The journey of Huberta the hippopotamus began in 1927 north of the Black Umfolozi and ended in April 1931 south of the Buffalo river, near East London in South Africa.
Lowry refers to the journey of Huberta the hippopotamus in his novel Ultramarine; " 'Well, I can't rightly say as I've ever been on a ship with animals before but this much I will say, and I ain't tellin' you the word of a lie, that I was on a ship once that was carrying a stuffed hippopotamus, for Christ sake! She was called Huberta or something of that and she'd been shot in Cape Province, you know, King William's Town. This hippo'd been the bloody masterpiece in South Africa, see? They reckoned she'd walked ten thousand miles and the natives thought she was a goddess or something and sacrificed oxen to her. And I ain't telling you the word of a bloody lie but a special law was passed - nobody could shoot her, see? She walked all the way down from Vongolosi and Lake St Lucia to Durban where she walked into a concert just as they were starting Tchaikovsky's 1812 or or something of that and she walked through the main street of sodding Durban too, only in the end four bastards of farmers shot her-' " (Pg. 127).

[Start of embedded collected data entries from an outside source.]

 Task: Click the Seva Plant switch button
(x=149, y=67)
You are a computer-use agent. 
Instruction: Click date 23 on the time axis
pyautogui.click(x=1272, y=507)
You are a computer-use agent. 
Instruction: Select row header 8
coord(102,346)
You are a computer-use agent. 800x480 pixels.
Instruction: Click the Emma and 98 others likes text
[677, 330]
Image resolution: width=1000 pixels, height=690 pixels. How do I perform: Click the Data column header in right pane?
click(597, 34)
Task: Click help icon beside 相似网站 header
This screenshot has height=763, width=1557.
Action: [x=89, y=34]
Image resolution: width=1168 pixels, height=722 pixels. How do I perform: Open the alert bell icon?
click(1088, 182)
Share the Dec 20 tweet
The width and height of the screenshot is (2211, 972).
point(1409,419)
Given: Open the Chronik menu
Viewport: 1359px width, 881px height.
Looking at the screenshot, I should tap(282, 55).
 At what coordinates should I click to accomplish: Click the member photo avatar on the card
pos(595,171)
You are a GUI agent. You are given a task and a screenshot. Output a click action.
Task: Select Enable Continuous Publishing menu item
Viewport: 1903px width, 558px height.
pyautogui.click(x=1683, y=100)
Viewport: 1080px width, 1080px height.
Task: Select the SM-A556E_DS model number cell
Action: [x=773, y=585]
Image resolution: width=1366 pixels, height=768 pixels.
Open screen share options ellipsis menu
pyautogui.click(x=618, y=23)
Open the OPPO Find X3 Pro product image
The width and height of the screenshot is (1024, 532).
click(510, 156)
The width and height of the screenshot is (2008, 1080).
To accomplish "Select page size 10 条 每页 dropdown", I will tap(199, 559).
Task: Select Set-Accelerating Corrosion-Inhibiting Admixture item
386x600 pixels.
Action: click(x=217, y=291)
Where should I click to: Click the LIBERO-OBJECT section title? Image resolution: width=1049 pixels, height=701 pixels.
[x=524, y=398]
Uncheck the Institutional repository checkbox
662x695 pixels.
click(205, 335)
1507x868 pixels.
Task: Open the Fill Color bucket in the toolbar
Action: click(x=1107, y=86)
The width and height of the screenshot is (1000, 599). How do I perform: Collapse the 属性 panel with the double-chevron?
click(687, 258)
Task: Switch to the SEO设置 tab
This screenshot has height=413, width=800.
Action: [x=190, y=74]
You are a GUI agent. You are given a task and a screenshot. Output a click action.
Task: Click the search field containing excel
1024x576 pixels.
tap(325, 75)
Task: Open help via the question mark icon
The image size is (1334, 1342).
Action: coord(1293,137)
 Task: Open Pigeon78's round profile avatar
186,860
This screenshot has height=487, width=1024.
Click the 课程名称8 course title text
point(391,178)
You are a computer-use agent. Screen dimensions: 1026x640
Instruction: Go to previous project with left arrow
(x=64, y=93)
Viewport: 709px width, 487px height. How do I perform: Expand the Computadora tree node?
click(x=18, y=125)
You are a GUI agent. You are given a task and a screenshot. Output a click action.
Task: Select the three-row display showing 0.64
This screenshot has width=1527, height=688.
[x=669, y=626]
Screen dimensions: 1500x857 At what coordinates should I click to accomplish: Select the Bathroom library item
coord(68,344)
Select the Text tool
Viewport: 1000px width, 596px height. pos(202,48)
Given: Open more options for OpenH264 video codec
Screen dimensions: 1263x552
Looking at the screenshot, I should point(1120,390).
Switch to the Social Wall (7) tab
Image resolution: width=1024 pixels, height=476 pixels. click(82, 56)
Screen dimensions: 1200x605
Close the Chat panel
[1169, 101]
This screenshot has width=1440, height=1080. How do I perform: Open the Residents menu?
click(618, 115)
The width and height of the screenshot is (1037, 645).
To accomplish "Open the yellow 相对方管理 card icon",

The probable source of Lowry's account of Huberta's journey in Ultramarine is in an unidentified news paper as news of the hippopotamus's walk received widespread coverage across the world. The story was also told by G. W. R. Le Mare in his The Saga of Huberta: Being the Tale of the Hippo who Walked Back 100 Years published by Robinson & Company and the Central New Agency in 1931.
The hippo's story was initially publicised in 1928. The press originally called the hippo "Billy", later changed to "Hubert". After her death, her name was altered to "Huberta" when it was discovered that hippo was female.
Among the exploits eagerly followed by the public were appearances at Umhlanga Lagoon, in the city of Durban, various South Coast resorts, and a sojourn in the Nahoon River near East London. She became known as South Africa's "national pet" and "the Union's most famous tourist". Crowds of curious sightseers dogged her trek along the Kwa-Zulu Natal coast, often hurling stones, bottles and sticks in order to make her emerge from hiding places.
On 23 April 1931, her carcass was found floating in the Keiskamma River, 30km from King Williams Town. Great public outrage followed the discovery that Huberta had been killed by a hail of bullets. The killing was discussed in parliament and the police were instructed to investigate. Four farmers eventually appeared in court for killing royal game. Each was fined £25. Huberta's bullet-perforated skull formed a gruesome (and somewhat smelly) exhibit in court...........Amathole Museum
Huberta's body was sent to England to be mounted and returned from London on the S.S. City of Hong Kong in 1932, she was displayed at the Durban Museum.
Lowry's inclusion of the story in Ultramarine is another example of him using something which is outside the 1927 time line of the novel - see further examples - Love' Crucifixion and Liza
Geoffrey Durrant suggests in his article 'Aiken and Lowry'; "What may seem at a first reading to be a loosely organized novel appears on more careful reading to be carefully constructed, with every detail, however much it may at first appear to be merely casual or anecdotal, taking its place in an elaborate pattern of significance. The sailor's yarn about the hippopotamus Huberta, which wanders four thousand miles to find a tragic fate from the guns of farmers is itself an animal Odyssey." (Canadian Literature 64 Spring 1975 Pgs. 24-40).